A smart device to keep track of heartbeat

Doctor will receive data before patient with pacemaker realises abnormality

May 03, 2013 03:10 am | Updated 03:10 am IST - CHENNAI:  

Imagine a device that could talk to your heart and your doctor. Joy has one such device that does just that: captures data from the pacemaker implanted in her and sends it to her doctor.

When Joy was discharged from hospital, she was given an odd-shaped laptop device with a router. Thanks to this device, all she has to do is to sit comfortably at home, within five metres of the device.

The device picks up data from her pacemaker and transmits it to her doctor, senior consultant electrophysiologist, at Madras Medical Mission, Ulhas Pandurangi. “It’s most certainly a good thing for me. I live in the other corner of the city (to the hospital). I’d have to spend a whole day to go in for a consultation,” says the elderly woman.
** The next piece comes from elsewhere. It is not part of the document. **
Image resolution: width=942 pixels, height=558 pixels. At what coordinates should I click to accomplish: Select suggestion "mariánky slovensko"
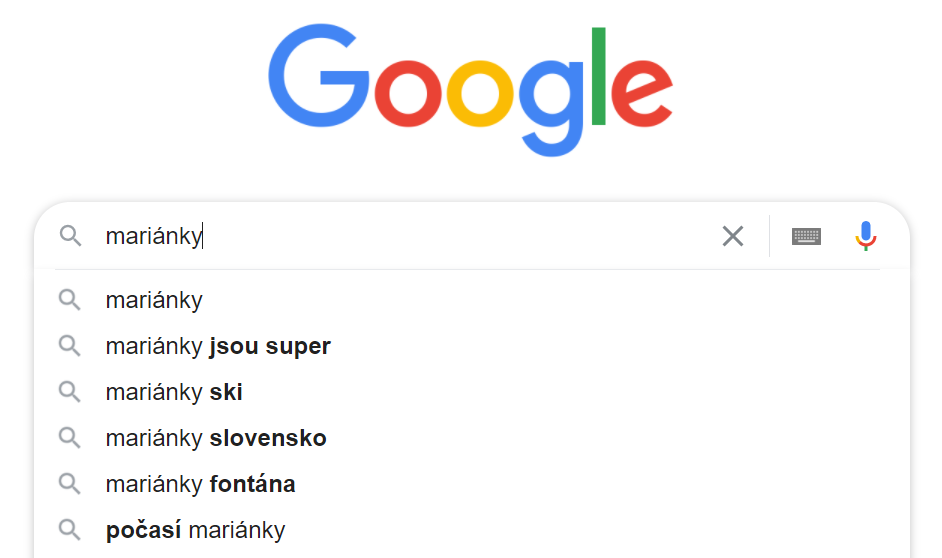tap(472, 438)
Remote monitoring is probably the most innovative and cost-effective modality of heart failure therapy so far, Dr. Pandurangi says. “It obviates the need for a physical examination – the consequent travel and time taken for it. Persons who have undergone surgery might not be up to all this effort.” The mini computer given to a patient is capable of transmitting information about the heart, and picking up abnormalities even before the patient begins to feel the effects.
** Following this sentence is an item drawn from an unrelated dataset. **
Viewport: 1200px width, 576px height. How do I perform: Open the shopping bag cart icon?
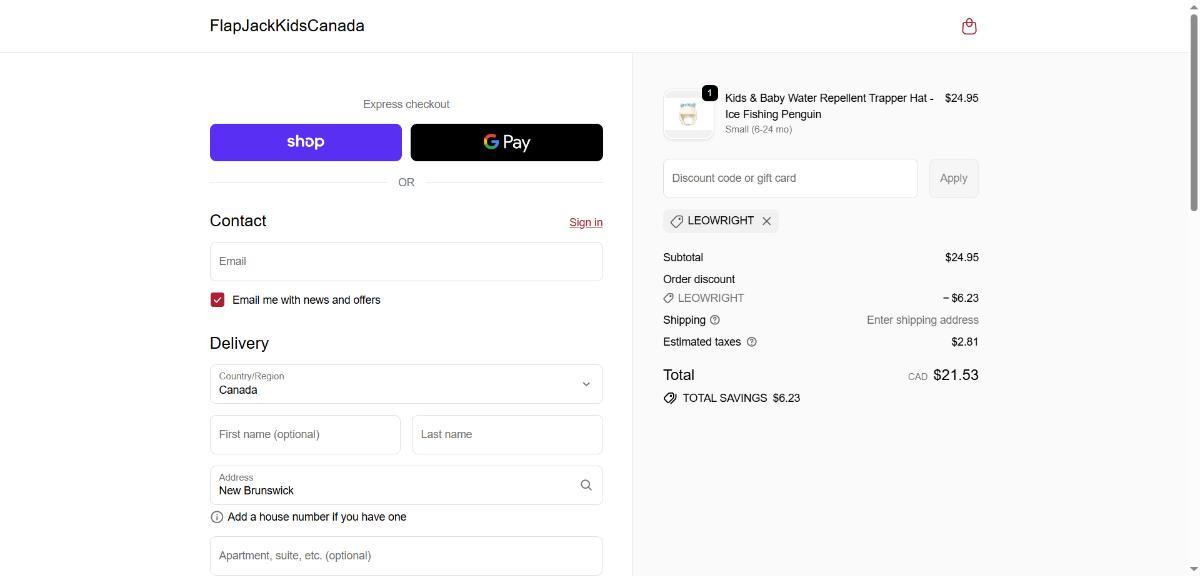(x=968, y=27)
The device communicates via a SIM card which picks up the mobile service available in the area, secures data and sends it to a server in the Netherlands. This is then sent to Dr. Pandurangi’s office in Mogappair in any form he wishes to receive – mail, text message, alerts via a mobile application or voice mail. To ensure that this does not make his work even more complex than it is, he has a team of personnel working on it. Red alerts, triggered in a crisis, are sent to him for immediate attention.

Patients feel a lot more secure all the time, Dr. Pandurangi adds. The patient can travel and still be connected to the doctor, if he just carries his device around. A representative of the manufacturer of the device (CareLink), Medtronic, informs that there are about 10 patients in the country with assistive gadget to help read and send data from their implantable device.

The technology itself is about 10 years old, but has only just come into the country.

It costs between Rs. 50,000 and Rs. 1.5 lakh, depending on the implant the patient has. The mobile service charges are free for the patient. “At the moment, the constraint is that this gadget can be used only along with Medtronic’s implants. But we hope more manufacturers will come in and the scene becomes competitive, so that the patient benefits.”

Ajit Mullasri, director, Cardiology, MMM, says from the point of view of scientific research, data from these devices might also indicate the factors that might precipitate problems in patients with heart failure.